Law enforcement officers are being told to start adopting a new approach to dealing with public drunkenness. Vladimir Filonov

Police often turn a blind eye to public intoxication. But under the new rules, they have been instructed to start paying greater attention.

The rules, published in Rossiiskaya Gazeta on Wednesday, require police to ensure the safety and health of people intoxicated in public, including driving them to the hospital if necessary.

The rules clarify current regulations, under which police are required to apprehend intoxicated people — defined in the new rules as having lost the ability to orient oneself or walk — and either take them into custody or call an ambulance.

They also appear to fix a hole in the country’s social safety net created when Russia’s last drunk tanks were closed in October as part of wide-ranging police reform.

Depending on a person’s state of intoxication and evidence of lawbreaking, police will now be required to administer first aid, call an ambulance and guard the person against robbers and aggressors until medics arrive.

Police will even be required to protect medics from drunk patients and drive intoxicated people to a hospital if medics are not available.

“Officers no longer have the right to ‘not notice’ intoxicated citizens,” reads an accompanying text in the state newspaper.

Experts praised the measure in vague terms as a logical division of labor between police and medics.

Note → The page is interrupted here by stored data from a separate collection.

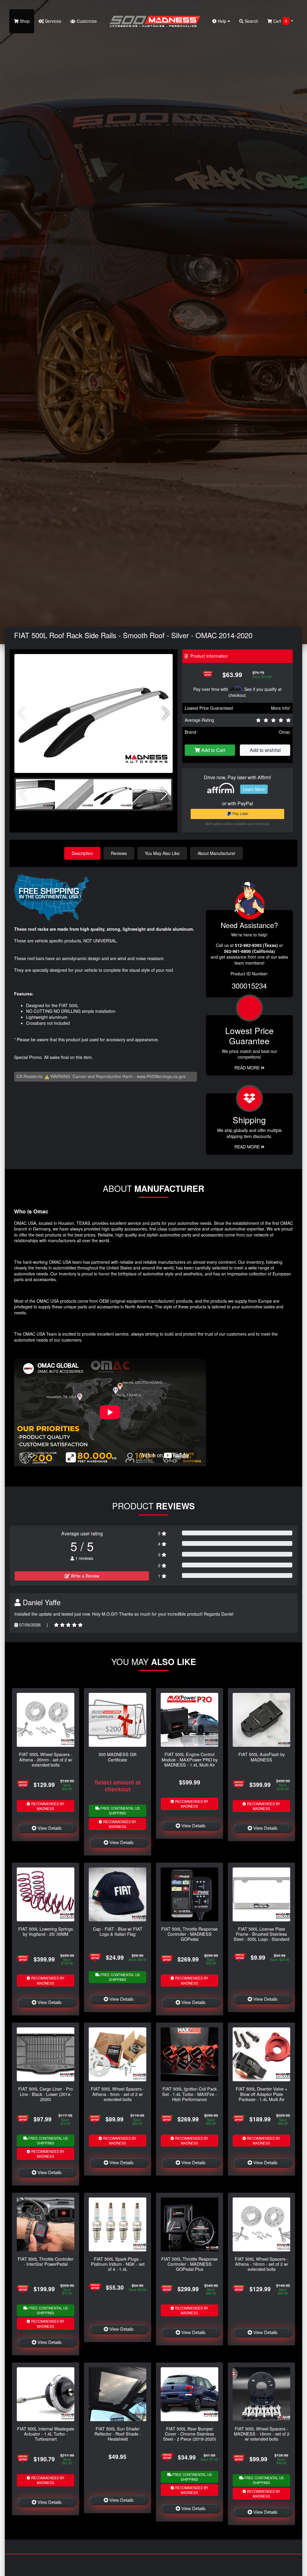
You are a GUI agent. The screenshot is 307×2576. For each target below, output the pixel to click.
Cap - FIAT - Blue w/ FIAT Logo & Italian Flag (117, 1931)
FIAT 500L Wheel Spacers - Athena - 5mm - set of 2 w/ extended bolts (117, 2093)
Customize (86, 21)
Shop (24, 21)
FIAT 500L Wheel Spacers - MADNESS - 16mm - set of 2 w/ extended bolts (261, 2433)
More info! (280, 708)
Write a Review (84, 1576)
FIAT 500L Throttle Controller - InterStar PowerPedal (45, 2261)
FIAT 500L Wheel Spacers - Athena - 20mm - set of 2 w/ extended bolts (45, 1759)
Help (222, 21)
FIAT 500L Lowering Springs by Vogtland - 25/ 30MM (45, 1931)
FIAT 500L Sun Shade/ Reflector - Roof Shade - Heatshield (117, 2433)
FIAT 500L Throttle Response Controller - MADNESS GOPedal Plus (189, 2264)
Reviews (119, 853)
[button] (166, 713)
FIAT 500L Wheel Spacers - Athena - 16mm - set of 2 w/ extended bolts (261, 2264)
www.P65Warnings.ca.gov (161, 1076)
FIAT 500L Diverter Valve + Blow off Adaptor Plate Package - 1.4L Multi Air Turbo (261, 2096)
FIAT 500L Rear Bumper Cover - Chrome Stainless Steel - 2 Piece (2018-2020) (189, 2433)
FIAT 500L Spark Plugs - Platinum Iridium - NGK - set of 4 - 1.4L (118, 2264)
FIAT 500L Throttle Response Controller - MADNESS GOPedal (189, 1934)
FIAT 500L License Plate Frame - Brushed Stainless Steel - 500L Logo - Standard (261, 1934)
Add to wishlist (265, 750)
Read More (247, 1068)
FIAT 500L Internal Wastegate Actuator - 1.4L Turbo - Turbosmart (45, 2433)
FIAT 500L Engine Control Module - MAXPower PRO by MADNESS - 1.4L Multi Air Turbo (190, 1762)
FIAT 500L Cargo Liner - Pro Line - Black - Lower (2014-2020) (45, 2093)
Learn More (254, 789)
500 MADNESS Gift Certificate (117, 1756)
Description (82, 853)
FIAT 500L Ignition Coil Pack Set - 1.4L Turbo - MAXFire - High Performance (189, 2093)
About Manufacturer (216, 853)
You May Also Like (162, 853)
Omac (284, 732)
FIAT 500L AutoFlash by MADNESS (261, 1756)
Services (52, 21)
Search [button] (250, 21)
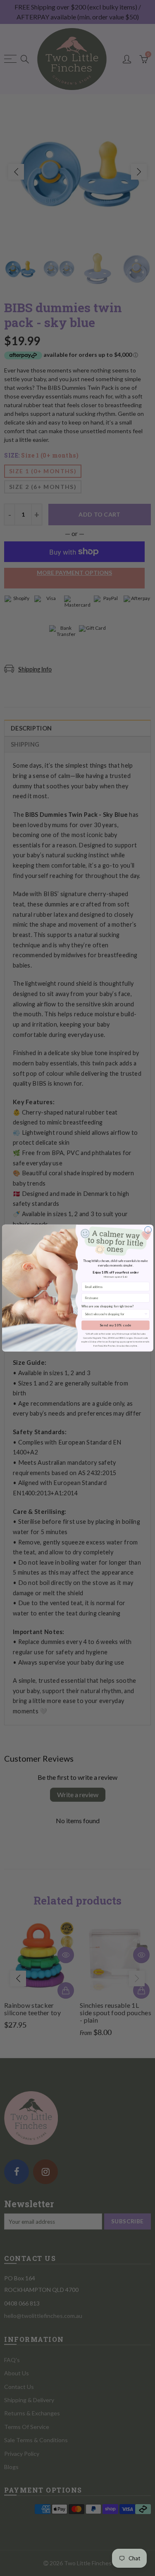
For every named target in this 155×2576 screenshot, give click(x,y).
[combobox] (114, 1314)
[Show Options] (146, 1314)
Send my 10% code (115, 1325)
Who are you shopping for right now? (107, 1306)
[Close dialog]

But they said it isn’t clear how cops, who often ignore drunks, even in the freezing cold, would be compelled to change their ways.

“The cops often rob intoxicated people,” said Sergei Matevosyan, director of the Novaya Zhizn center in St. Petersburg, which treats alcohol and drug addiction.

Matevosyan said he favors a system of forced treatment for addicts.

“They’re a danger to society,” he said.

He speculated that the measure was a step on the way to re-establishing a Soviet system that treated addicts before they committed crimes.

Sergei Polyatykin of the NAN Fund, which fights substance abuse, said the new rule correctly separates police and medical work.

“Police should deal with people who break the law,” he said.

But even though cops are obliged to help, they “don’t notice” drunks, Polyatykin said.

An estimated 30,000 to 40,000 Russians die of alcohol poisoning every year, he said, and the Public Chamber has estimated that 500,000 die annually from causes aggravated by alcohol.